Da un po' di tempo, non si sentiva in pace qualunque cosa facesse. Non riusciva più a trovare il riposo la notte e il suo lavoro non aveva più senso. Ovunque andasse, una voce decisa ma dolce sembrava dirgli: "Devi avvertire il mondo del pericolo che stanno correndo!".
"Non sono un predicatore", si diceva mentre slegava i cavalli dall’aratro, in quella giornata di sole dell'agosto 1831. "Parlo lentamente e non ho una gran cultura" ribatteva come se qualcuno fosse accanto a lui. “Non sono fatto per questo lavoro!".
Questo "lavoro" si riferiva allo studio della Bibbia, di cui aveva sempre rifiutato l'ispirazione divina della Bibbia. Riteneva anche che Dio non fosse coinvolto nella vita del mondo e avesse lasciato la terra in balia delle leggi della natura dopo averla creata.
Tutto cambiò dopo la guerra del 1812, quando Miller si chiedeva come lui e i soldati americani fossero riusciti a sconfiggere le forze britanniche ben preparate e tre volte più numerose.

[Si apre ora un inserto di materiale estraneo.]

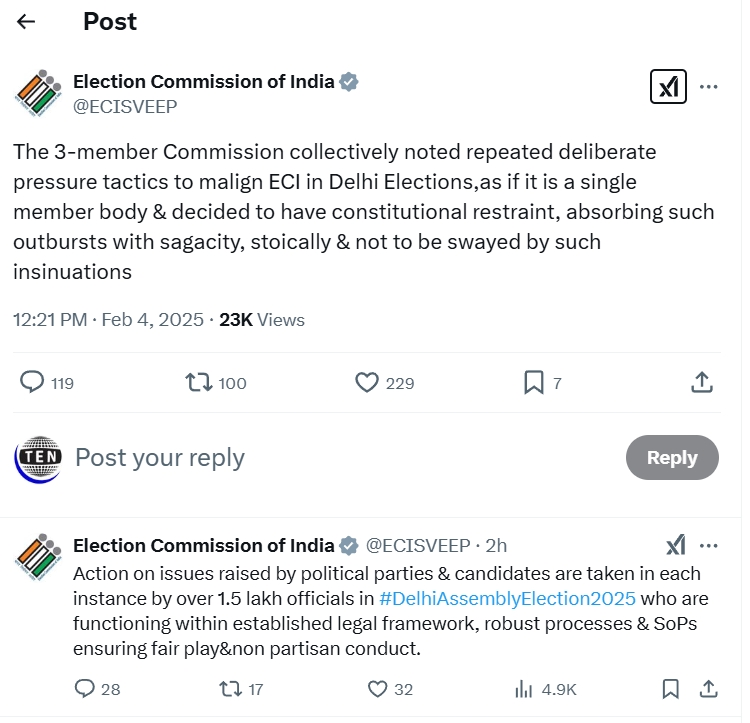Viewport: 750px width, 723px height.
Task: Click the Grok icon on main post
Action: 666,87
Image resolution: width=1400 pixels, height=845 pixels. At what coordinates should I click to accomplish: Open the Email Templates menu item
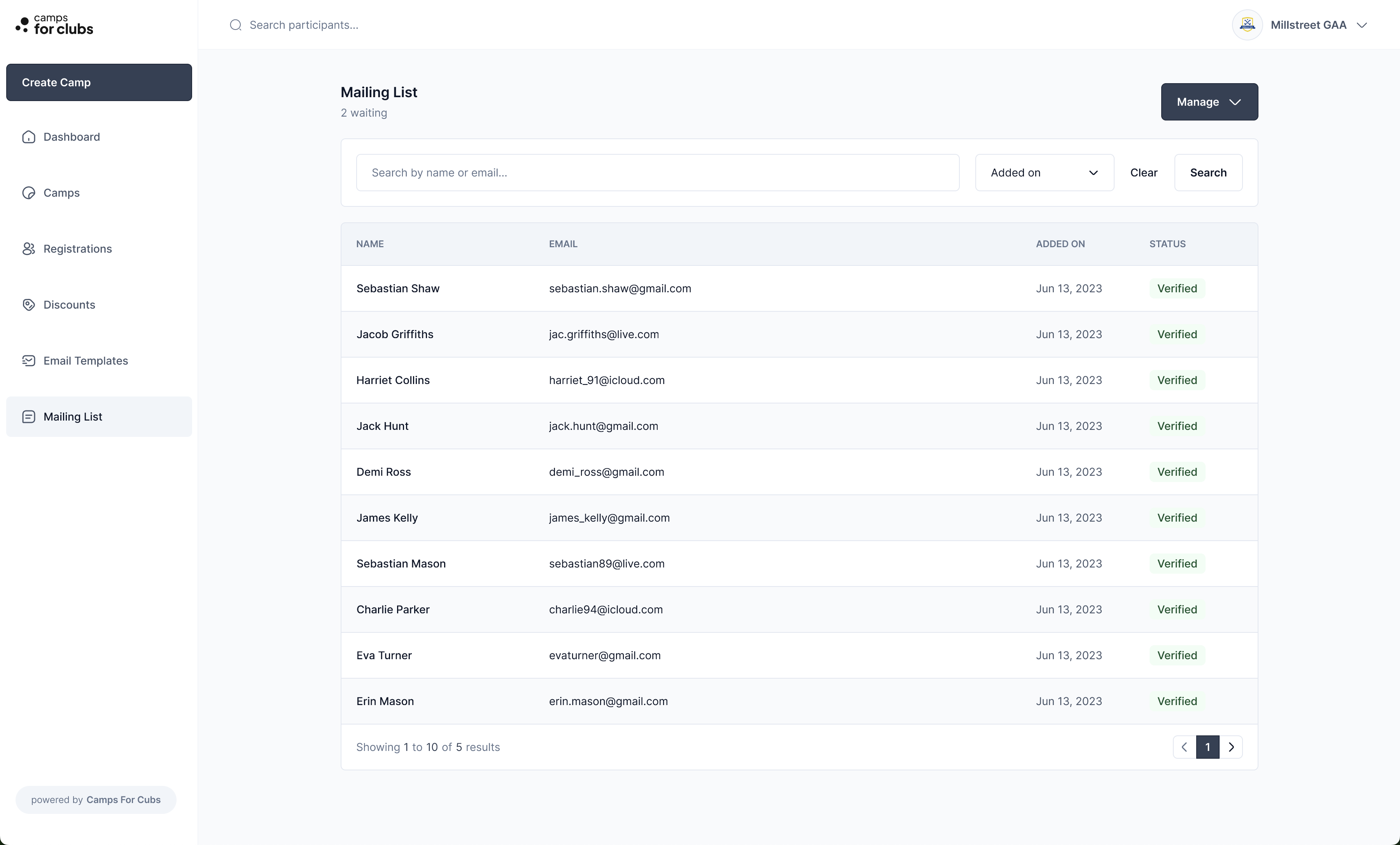pyautogui.click(x=86, y=361)
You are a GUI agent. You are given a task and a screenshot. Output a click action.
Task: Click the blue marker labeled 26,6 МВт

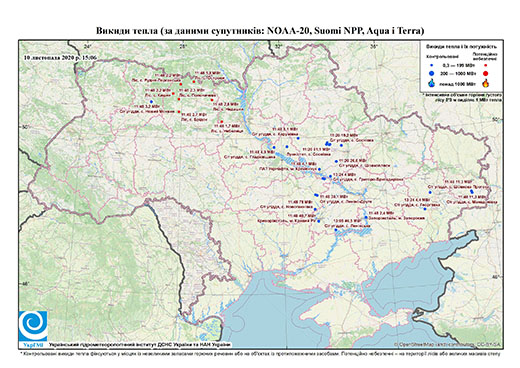click(336, 161)
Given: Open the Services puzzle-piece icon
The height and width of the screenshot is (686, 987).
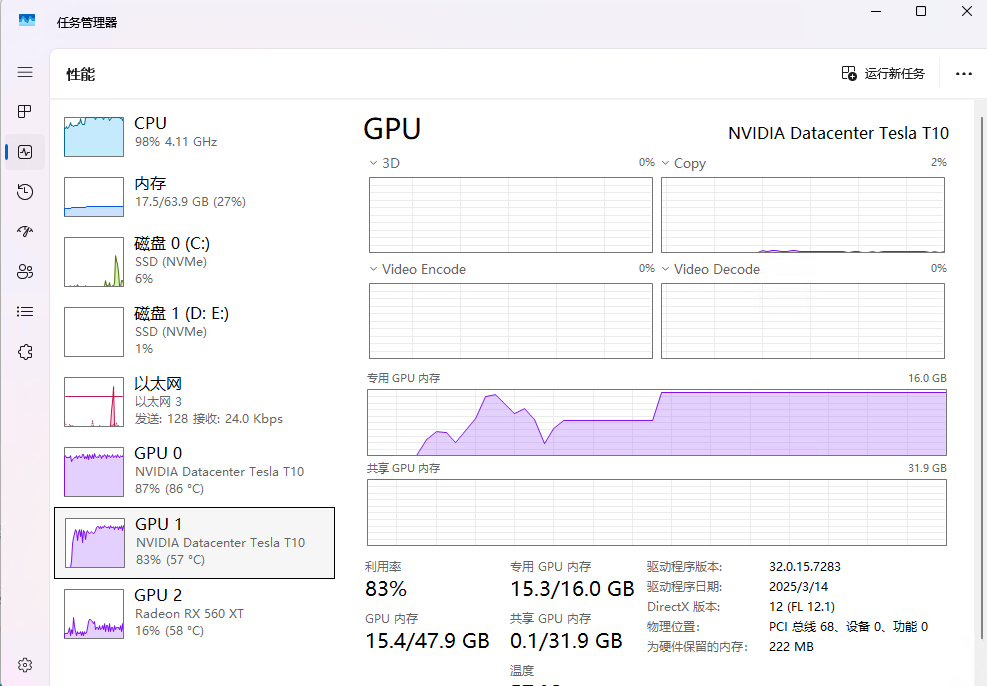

Si rivolse alla Bibbia, per trovare la risposta a questa domanda e a molte altre e si rese conto come questo libro fosse divinamente ispirato e iniziò a frequentare la chiesa battista locale e ne divenne membro. Nella sua lettura della Bibbia fece una scoperta sconvolgente per lui e per tutti coloro a cui si rivolgeva quando in assenza del pastore parlava dal pulpito: Gesù stava per tornare.
William Miller, l'ex contadino, si fece coraggio e iniziò a predicare questo messaggio per preparare migliaia di persone del suo tempo e del nostro, al ritorno di Gesù.